The program was established in 1989 to provide opportunities for college students interested in medicine and dentistry, and has now expanded its focus to include optometry, physical therapy, nursing, physician assistants and other health professions.
This expanded focus builds on expertise developed through WesternU’s Interprofessional Education (IPE) program, which brings together faculty and students from all nine colleges to learn how to work as a cohesive health care team.
One of WesternU’s goal statements is to have a diverse campus, not just at the faculty level but the student level, said College of Allied Health Professions Dean Stephanie Bowlin, EdD, PA, DFAAPA.
“Students who come to WesternU want to be able to have a full experience, with different interprofessional educational experiences,” Bowlin said. “Because we are one of the most comprehensive graduate medical universities in the U.S., we feel our campus is ideal to host the Robert Wood Johnson project.”
SHPEP complements WesternU programs that bring underrepresented students to campus, including the Pomona Health Career Ladder and the Master of Science in Medical Sciences program.

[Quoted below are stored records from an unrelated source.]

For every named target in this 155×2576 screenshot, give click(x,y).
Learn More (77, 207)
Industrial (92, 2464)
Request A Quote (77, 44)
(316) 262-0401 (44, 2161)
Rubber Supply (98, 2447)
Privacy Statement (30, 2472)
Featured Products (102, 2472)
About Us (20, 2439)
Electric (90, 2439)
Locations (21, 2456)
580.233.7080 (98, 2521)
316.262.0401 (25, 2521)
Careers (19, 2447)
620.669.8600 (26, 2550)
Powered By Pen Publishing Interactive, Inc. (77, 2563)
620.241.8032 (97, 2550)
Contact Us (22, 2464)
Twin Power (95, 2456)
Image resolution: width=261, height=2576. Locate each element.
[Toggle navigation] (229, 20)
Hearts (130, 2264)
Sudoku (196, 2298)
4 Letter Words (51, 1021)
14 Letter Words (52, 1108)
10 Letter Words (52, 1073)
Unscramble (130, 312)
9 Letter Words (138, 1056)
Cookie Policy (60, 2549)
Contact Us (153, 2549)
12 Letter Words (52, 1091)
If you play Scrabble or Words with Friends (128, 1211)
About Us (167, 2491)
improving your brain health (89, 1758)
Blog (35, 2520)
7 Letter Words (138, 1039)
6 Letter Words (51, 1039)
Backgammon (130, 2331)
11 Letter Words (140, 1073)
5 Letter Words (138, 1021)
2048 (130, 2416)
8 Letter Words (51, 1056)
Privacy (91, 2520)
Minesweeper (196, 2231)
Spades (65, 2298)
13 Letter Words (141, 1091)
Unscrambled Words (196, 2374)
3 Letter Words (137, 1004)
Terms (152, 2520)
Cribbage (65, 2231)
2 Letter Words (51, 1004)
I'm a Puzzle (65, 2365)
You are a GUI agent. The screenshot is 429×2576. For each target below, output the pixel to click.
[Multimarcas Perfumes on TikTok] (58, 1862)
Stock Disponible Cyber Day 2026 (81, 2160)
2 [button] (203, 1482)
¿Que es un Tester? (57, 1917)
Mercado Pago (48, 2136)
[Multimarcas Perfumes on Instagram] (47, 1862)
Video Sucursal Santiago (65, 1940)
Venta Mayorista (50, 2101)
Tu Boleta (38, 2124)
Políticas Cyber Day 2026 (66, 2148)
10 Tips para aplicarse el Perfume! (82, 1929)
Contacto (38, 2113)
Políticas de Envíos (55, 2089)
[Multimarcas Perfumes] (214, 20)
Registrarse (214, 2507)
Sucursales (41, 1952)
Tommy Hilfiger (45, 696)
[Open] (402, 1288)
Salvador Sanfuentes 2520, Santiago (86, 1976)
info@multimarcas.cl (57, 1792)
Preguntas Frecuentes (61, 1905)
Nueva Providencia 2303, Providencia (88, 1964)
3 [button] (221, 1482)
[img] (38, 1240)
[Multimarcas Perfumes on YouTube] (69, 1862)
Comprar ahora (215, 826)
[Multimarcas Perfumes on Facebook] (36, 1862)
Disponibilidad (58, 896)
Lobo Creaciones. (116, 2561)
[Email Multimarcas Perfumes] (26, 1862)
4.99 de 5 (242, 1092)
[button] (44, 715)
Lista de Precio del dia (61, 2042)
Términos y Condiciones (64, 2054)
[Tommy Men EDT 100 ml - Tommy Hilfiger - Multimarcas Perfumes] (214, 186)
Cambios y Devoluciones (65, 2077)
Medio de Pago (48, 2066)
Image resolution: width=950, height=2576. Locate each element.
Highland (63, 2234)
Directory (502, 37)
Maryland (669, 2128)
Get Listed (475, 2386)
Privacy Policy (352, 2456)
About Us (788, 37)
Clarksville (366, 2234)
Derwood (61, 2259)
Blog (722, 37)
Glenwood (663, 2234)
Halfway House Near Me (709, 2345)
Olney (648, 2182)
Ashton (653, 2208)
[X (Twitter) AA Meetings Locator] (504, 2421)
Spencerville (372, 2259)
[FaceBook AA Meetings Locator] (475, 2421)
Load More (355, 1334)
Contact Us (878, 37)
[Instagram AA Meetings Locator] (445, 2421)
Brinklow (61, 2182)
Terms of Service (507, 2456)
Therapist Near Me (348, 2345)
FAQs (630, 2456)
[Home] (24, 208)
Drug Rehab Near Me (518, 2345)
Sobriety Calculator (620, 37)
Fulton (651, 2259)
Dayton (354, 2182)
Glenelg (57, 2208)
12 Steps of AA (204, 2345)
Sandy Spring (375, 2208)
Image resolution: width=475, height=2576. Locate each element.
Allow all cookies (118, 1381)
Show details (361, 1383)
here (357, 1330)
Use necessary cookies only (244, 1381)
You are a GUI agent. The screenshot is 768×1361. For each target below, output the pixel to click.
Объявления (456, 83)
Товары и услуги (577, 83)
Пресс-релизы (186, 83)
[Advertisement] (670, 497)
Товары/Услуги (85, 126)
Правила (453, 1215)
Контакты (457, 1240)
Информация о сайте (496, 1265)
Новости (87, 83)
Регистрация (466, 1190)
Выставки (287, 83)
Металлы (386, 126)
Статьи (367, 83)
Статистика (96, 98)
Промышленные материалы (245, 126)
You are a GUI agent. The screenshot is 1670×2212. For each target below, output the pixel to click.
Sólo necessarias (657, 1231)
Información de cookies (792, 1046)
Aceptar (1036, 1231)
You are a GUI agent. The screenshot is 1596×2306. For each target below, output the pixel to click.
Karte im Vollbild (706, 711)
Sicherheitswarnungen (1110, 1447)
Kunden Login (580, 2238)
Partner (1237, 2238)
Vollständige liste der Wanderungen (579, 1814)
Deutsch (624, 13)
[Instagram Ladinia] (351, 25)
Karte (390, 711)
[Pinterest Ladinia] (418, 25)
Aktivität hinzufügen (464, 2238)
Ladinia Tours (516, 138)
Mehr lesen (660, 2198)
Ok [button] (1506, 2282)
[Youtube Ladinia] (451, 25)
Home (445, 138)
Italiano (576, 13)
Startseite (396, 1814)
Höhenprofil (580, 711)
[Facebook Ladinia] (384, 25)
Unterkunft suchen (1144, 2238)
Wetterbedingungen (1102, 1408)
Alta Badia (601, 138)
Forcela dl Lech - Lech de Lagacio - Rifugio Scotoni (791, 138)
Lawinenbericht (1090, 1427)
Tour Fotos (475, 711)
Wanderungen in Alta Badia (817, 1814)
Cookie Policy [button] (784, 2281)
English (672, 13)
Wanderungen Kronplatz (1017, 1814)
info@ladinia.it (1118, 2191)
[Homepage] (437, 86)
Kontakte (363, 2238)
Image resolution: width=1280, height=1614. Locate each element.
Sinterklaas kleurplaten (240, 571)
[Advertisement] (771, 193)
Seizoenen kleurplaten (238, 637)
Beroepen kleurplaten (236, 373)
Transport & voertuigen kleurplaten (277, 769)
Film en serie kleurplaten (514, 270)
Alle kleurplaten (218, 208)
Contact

“This program fills the last segment of the health career pipeline WesternU has created to shepherd students from preschool through middle and high school and into college and post-baccalaureate preparation,” said Associate Vice Provost and Professor of Anatomy Elizabeth Rega, PhD. “By connecting the dots in close cooperation with the Pomona Unified School District and local universities, we are addressing a need that has received national attention, but has often eluded practical solutions.”
“It’s in strong alignment with our institution’s trajectory,” said College of Dental Medicine Dean Steven Friedrichsen, DDS. “It builds on what we’ve already done with other programs and our established track record.”
Underrepresented students often have a hard time seeing themselves as health care professionals, Friedrichsen said. SHPEP allows them to stand side by side with other students and start envisioning themselves as health care professionals.
“Our goal is to see students who mirror the face of the nation successfully graduate from all of our programs,” Friedrichsen said. “Our nation is changing demographically, and the health professions need to reflect those changes.”